註1:梁啟超〈中國史敘論〉初刊於《清議報》第90及91冊(1901年9月);〈新史學〉在《新民叢報》第1至20號(1902年2至11月)連載。
註2:柳詒徵〈中國史學之雙軌〉,見柳曾符、柳定生選編《柳詒徵史學論文集》(上海:上海古籍出版社,1991年),頁93。
註3:梁啟超〈湖南時務學堂學約〉,見林志鈞編《飲冰室合集‧文集》(上海:中華書局,1936年)第2卷,頁23。
註4:梁啟超《清代學術概論》,見《飲冰室合集‧專集》第6卷,頁71。
註5:周佳榮〈從思想史看《新民叢報》〉,氏著《新民與復興──近代中國思想論》(香港:香港教育圖書公司,1999年),頁168─174。
註6:戴景賢〈錢穆〉,《中國歷代思想家》第24卷(台北:台灣商務印書館,1999年更新版),頁236─237。
註7:梁啟超〈治國學的兩條大路〉,《飲冰室合集‧文集》第39卷,頁110。
註8:林志鈞〈序〉,見《飲冰室合集‧文集》第1卷,頁1。
註9:梁啟超《論中國學術思想變遷之大勢》,載《新民叢報》第3至58號(1902年3月至1904年12月)。

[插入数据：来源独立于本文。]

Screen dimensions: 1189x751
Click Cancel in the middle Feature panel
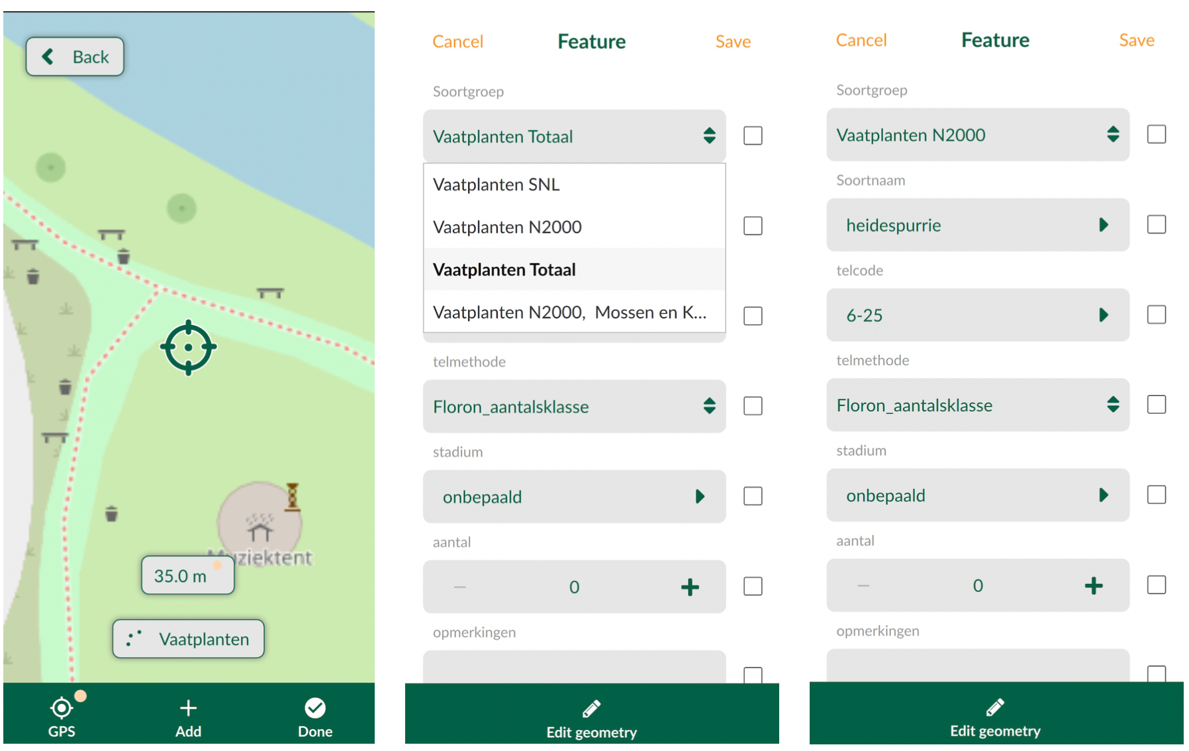click(457, 42)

註10:胡適《四十自述》(台北:遠東圖書公司,1980年重印本),頁57─61。
註11:鄭振鐸〈梁任公先生傳〉,見《飲冰室文集》(香港:天行出版社據1936年版《梁任公全集》重印),卷首,頁5─8。
註12:梁啟超《論中國學術思想變遷之大勢》,見《飲冰室合集‧文集》第7卷。
註13:耿雲志、崔志海《梁啟超》(廣州:廣東人民出版社,1994年),頁390─398。
註14:同上註,頁399。
註15:張文建〈中國近三百年學術史〉,劉凌、吳士余主編《中國學術名著大詞典》(上海:漢語大詞典出版社,2001年),頁533─534。